Physio Penrith Ulnar Nerve Instability Treatment
Treatment of Ulnar Nerve Instability at Sydney Muscle & Joint Physio Penrith
What is ulnar nerve instability?
The term “ulnar nerve instability” describes the chronic conditions of subluxation and relocation of the ulnar nerve at the elbow with flexion and extension of the elbow, respectively. Recurrent subluxation of the nerve at the elbow results in a tractional and frictional neuritis and is not to be confused with common compression neuropathy. Ulnar nerve instability without this compression at the cubital tunnel is not common and even more rare is a dislocating nerve. Nevertheless it can be seen during normal dynamic ultrasound imaging for lateral elbow pain.
What are some common symptoms of ulnar nerve instability?
This pathology may be accompanied by symptoms from the ulnar nerve, such as paraesthesia including pain, burning, tingling, numbness and pins and needles. Further, a niggling inconvenience and a strong pain around the medial humeral epicondyle (inside of the elbow) during manual tasks, upper limb occupational tasks and gym workouts. Tenderness on palpation over the medial humeral epicondyle can be positive and may lead to a possible diagnosis of medial epicondylitis.
Diagnosis of ulnar nerve instability
Diagnosis of ulnar nerve instability may be one through exclusion of other conditions or failure of conservative management for another condition.
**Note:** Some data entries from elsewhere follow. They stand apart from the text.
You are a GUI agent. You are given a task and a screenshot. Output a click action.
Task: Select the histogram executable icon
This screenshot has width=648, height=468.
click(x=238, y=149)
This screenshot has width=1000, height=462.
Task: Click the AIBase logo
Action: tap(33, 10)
Sometimes the nerve can felt to sublux anteriorly sliding over the medial epicondyle during flexion and then relocating posteriorly during elbow extension.
One clinical test that has been suggested is by stabilising the ulnar nerve with the physiotherapist’s hand by compression on the medial head of the triceps and lateral displacement in elbow extension. This can stabilise the nerve in its proper position and flexion could then be done without any discomfort. On these grounds the authors developed a clinical test that they believe to be diagnostic for the ulnar nerve instability.
Diagnostic test- examiner’s fingers and palm are positioned just proximally to the lateral and the thumb about five centimetres proximally to the medial humeral epicondyle. With the patient’s elbow in extension the ulnar nerve is pressed by the thumb to the medial head of the triceps and both pushed laterally while the lesser fingers apply counterpressure. The nerve is thus stabilised behind the medial epicondyle. Continuous flexion – extension of the elbow then performed should not elicit the symptoms as expected by the patient.
Investigations including plain x-rays, MRI scan and nerve conduction studies can be normal. Often a dynamic ultrasound can reveal the subluxation during elbow flexion.
Guideline-based treatment of ulnar nerve instability
Conservative management may include strapping, non steroid anti-inflammatory drugs and some physiotherapy-led exercise therapy, but these can prove to be hit and miss, as there may be congenital anatomical anomalies influencing the nerve subluxation. Other than activity modification by ceasing aggravating movements or activities, it will leave surgery as the main option.
Surgical management will then ensue, which may include anterior submuscular transposition of the ulnar nerve combined with minimal epicondylectomy or by anterior subcutaneous transposition of the nerve.